Falha no ping entre o dispositivo de gateway do cliente e o endereço IP de peering da AWS

Se o ping entre o dispositivo de gateway do cliente e o endereço IP de peering da AWS falhar, faça o seguinte:

• Verifique a conexão física do Direct Connect no dispositivo de gateway do cliente ou no console do Direct Connect. Se o link físico estiver INATIVO, consulte as etapas de solução de problemas do Direct Connect Layer-1.
• Verifique se todas as configurações de endereço IP de peering são idênticas no dispositivo de gateway do cliente e na interface virtual do Direct Connect no console do Direct Connect.
• Verifique se o endereço IP e a máscara de sub-rede corretos estão configurados na subinterface.
• Verifique se estão sendo usados o encapsulamento de VLAN (802.1Q) e a tag de VLAN corretos.
• Confirme os endereços IP de origem e destino quando o ping for iniciado.
• Verifique se o protocolo ICMP permite as regras de entrada e saída da lista de controle de acesso (ACL) e das políticas de segurança. Essas regras devem ser permitidas para o dispositivo de gateway do cliente e todos os dispositivos intermediários.

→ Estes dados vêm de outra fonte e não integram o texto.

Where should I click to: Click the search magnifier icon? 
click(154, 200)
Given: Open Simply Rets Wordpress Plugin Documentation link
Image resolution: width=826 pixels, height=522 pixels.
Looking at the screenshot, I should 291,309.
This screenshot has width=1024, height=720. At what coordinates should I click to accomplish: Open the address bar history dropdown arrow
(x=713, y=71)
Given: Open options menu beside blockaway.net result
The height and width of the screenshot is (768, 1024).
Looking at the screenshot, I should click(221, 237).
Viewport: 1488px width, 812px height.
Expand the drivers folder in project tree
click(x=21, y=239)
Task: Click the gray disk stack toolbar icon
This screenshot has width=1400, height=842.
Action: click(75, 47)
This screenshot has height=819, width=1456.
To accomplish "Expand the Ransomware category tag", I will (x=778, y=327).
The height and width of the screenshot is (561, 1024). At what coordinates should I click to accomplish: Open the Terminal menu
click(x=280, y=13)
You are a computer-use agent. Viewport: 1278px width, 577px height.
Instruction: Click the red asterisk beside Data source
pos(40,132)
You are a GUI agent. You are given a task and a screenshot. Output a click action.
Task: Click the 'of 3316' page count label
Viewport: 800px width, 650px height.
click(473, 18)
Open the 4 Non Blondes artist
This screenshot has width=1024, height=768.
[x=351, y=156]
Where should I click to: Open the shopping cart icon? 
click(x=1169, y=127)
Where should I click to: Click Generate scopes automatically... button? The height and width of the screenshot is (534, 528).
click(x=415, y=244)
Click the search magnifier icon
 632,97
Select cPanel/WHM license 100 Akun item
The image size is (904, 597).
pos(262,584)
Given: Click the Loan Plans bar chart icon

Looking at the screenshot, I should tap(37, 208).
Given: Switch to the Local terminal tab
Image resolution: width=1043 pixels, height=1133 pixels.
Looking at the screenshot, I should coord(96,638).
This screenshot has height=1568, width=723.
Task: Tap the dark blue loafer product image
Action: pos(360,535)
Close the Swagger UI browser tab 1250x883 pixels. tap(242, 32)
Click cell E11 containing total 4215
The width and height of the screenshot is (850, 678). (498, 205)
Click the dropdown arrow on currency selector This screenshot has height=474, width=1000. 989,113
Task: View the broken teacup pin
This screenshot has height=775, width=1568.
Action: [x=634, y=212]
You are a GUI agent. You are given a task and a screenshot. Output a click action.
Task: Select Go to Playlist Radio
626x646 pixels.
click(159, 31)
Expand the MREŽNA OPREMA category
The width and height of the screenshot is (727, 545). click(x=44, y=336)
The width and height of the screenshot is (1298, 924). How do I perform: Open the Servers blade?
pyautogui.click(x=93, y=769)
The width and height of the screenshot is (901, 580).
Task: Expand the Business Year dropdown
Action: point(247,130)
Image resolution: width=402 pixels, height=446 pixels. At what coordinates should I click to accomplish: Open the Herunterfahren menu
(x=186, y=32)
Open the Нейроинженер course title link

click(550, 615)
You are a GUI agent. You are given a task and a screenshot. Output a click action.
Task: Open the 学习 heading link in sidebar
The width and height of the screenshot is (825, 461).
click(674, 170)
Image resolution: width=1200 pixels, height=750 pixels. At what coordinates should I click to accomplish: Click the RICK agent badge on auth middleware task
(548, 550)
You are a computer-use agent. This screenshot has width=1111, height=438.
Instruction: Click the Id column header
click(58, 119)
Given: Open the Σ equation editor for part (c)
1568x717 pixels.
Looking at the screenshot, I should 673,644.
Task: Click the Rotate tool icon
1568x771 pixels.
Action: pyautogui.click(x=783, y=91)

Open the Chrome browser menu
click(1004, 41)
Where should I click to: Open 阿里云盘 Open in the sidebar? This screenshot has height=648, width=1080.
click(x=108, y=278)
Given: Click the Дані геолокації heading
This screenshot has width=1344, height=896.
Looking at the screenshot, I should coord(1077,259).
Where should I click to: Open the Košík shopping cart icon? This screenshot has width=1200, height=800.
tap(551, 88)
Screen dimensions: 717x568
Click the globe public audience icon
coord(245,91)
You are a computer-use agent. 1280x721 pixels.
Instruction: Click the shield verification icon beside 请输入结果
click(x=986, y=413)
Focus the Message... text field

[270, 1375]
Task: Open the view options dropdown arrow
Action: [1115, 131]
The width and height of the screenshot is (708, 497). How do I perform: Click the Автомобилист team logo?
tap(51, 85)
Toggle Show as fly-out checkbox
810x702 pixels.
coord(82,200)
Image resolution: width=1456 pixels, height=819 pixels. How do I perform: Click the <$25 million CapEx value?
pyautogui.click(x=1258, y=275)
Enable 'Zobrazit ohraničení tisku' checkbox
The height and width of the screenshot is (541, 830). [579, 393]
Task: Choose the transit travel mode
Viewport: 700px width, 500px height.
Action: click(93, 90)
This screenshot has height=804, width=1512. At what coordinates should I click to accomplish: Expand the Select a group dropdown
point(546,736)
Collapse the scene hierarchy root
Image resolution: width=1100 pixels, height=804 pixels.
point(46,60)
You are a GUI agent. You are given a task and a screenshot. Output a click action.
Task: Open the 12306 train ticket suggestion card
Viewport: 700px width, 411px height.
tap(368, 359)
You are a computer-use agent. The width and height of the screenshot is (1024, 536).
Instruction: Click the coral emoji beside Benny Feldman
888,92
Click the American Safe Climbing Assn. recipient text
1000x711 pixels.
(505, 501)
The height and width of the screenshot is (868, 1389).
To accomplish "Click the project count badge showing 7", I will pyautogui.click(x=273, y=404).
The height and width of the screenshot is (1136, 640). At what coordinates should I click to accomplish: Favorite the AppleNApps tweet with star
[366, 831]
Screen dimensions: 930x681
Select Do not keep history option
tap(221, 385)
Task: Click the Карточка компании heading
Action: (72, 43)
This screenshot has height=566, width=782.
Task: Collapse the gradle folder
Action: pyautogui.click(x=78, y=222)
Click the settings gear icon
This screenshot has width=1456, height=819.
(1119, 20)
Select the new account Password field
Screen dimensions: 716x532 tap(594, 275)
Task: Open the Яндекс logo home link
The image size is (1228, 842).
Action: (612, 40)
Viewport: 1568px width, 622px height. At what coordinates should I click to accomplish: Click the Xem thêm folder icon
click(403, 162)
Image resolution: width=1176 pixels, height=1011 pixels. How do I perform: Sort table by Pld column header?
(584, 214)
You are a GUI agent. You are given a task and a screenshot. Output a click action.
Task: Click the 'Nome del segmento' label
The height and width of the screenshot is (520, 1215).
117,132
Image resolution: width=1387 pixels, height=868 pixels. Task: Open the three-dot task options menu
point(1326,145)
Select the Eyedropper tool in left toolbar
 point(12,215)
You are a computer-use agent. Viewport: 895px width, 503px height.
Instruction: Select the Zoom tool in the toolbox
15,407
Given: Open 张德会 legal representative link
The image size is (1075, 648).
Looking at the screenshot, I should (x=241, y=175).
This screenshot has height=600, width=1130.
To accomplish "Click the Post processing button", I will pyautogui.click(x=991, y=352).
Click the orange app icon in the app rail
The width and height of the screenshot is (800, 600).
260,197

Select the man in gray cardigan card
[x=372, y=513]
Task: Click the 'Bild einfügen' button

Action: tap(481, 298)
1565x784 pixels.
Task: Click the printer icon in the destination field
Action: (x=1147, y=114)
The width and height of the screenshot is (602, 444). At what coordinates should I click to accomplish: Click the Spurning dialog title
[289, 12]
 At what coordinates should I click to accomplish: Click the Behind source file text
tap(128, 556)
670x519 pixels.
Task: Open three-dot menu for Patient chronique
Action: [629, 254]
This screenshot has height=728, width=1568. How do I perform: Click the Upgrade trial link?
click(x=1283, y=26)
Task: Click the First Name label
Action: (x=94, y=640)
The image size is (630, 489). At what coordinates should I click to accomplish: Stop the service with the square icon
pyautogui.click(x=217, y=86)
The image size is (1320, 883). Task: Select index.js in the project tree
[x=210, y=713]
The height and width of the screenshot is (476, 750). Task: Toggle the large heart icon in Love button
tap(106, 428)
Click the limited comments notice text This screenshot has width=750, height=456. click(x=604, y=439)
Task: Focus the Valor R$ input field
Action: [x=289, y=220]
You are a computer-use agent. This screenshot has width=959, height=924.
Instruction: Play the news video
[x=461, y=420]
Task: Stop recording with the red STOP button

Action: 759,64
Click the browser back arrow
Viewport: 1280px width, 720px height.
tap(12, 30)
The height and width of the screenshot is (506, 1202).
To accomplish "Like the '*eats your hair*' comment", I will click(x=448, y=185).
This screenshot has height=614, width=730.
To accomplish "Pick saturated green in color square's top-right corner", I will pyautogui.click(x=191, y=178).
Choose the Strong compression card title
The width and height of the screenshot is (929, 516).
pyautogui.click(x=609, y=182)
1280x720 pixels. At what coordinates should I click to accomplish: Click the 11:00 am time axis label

Se o ping continuar falhando, talvez você tenha problemas de conectividade na camada 2.

Solução de problemas de conectividade na camada 2

• Verifique se a entrada ARP do endpoint do Direct Connect é aprendida na extremidade do gateway do cliente por meio da subinterface correta. Se a entrada ARP do endpoint do Direct Connect não estiver presente no dispositivo de gateway do cliente, ela não estará aprendendo o endereço MAC do endpoint do Direct Connect.
• Verifique os contadores de pacotes de entrada e saída na interface do gateway do cliente que se comunica com conexão do Direct Connect. Se os pacotes de saída estão aumentando e os pacotes de entrada não aumentam, o dispositivo de gateway do cliente não está recebendo as solicitações ARP da AWS. Se os pacotes de saída estão aumentando e os pacotes de entrada não aumentam, o gateway do cliente não está respondendo às solicitações ARP do endpoint do Direct Connect. Se os pacotes de entrada e saída não estão aumentando, pode haver uma incompatibilidade de VLAN ou quadros não marcados recebidos da conexão.
• Verifique se a ID da VLAN está instalada no banco de dados no dispositivo de gateway do cliente.
• Verifique se o uplink imediato para a AWS está configurado como um tronco. Se o uplink imediato for tronco, confirme se a VLAN correta é permitida na porta do tronco.

Observação: alguns provedores de rede usam a marcação Q-in-Q. Isso pode alterar a VLAN marcada. A conversão da VLAN também pode alterar sua tag, o que resulta na falha do estabelecimento do ARP.

• Verifique se a VLAN nativa não é usada pelo dispositivo de gateway do cliente ou por qualquer dispositivo intermediário.
• Verifique se o MACsec não está ativado para saltos intermediários.
• Limpe a tabela e o cache de ARP no dispositivo de gateway do cliente.
• Execute uma depuração do ARP no dispositivo de gateway do cliente.
• Execute uma captura de pacotes no dispositivo de camada 2 imediato que tem uplink com o endpoint do Direct Connect. Verifique se o endereço MAC da transmissão ARP FF:FF:FF:FF:FF:FF é enviado para a AWS com o encapsulamento 802.1Q e a tag de VLAN corretos.

O ping continua falhando depois que o ARP é estabelecido

Se o ping continua falhando depois que os problemas da camada 2 forem resolvidos e o ARP for estabelecido, execute as seguintes etapas:

• Confirme se a interface de origem e o endereço IP correto estão sendo usados para investigações de ping.
• Colete a depuração do fluxo de tráfego ICMP no dispositivo de gateway do cliente. Verifique se os pacotes ICMP estão saindo e se há alguma resposta ou erro.
• Colete capturas de pacotes no dispositivo de gateway do cliente e em dispositivos intermediários na rede do cliente para ver se algum dispositivo está bloqueando o tráfego ICMP.